▸ **Goal of the exercise**: Your task is to copy the data exactly while leaving out every picture.

Data supplied: Begin

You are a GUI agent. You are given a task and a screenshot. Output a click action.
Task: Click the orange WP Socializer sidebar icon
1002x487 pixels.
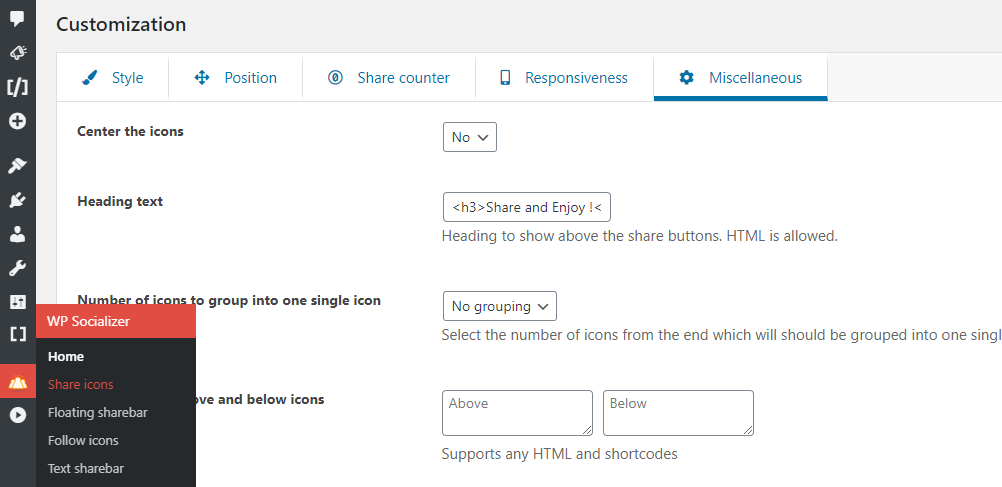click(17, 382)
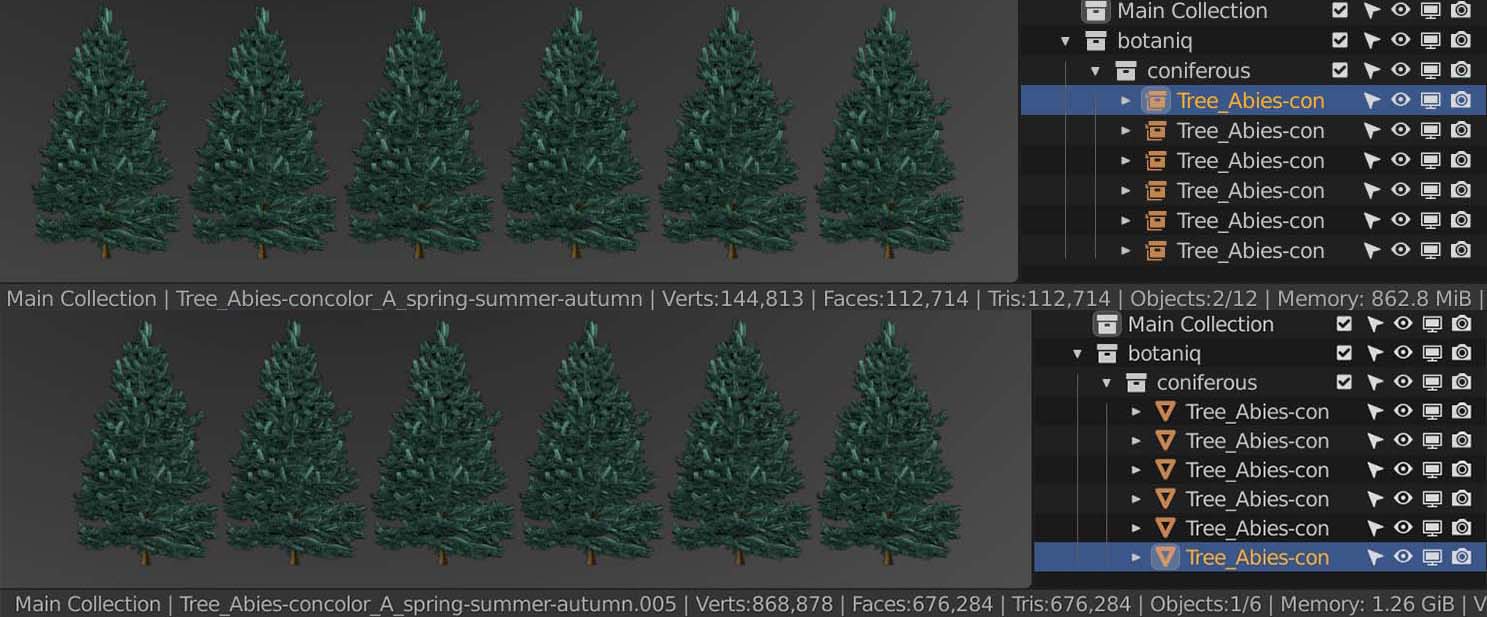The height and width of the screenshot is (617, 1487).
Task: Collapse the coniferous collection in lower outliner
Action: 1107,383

Data supplied: End

▸ **Solution to this exercise**:
You are a GUI agent. You are given a task and a screenshot. Output a click action.
Task: Click the orange WP Socializer sidebar icon
1002x487 pixels.
click(17, 382)
The height and width of the screenshot is (617, 1487).
Task: Collapse the coniferous collection in lower outliner
Action: 1107,383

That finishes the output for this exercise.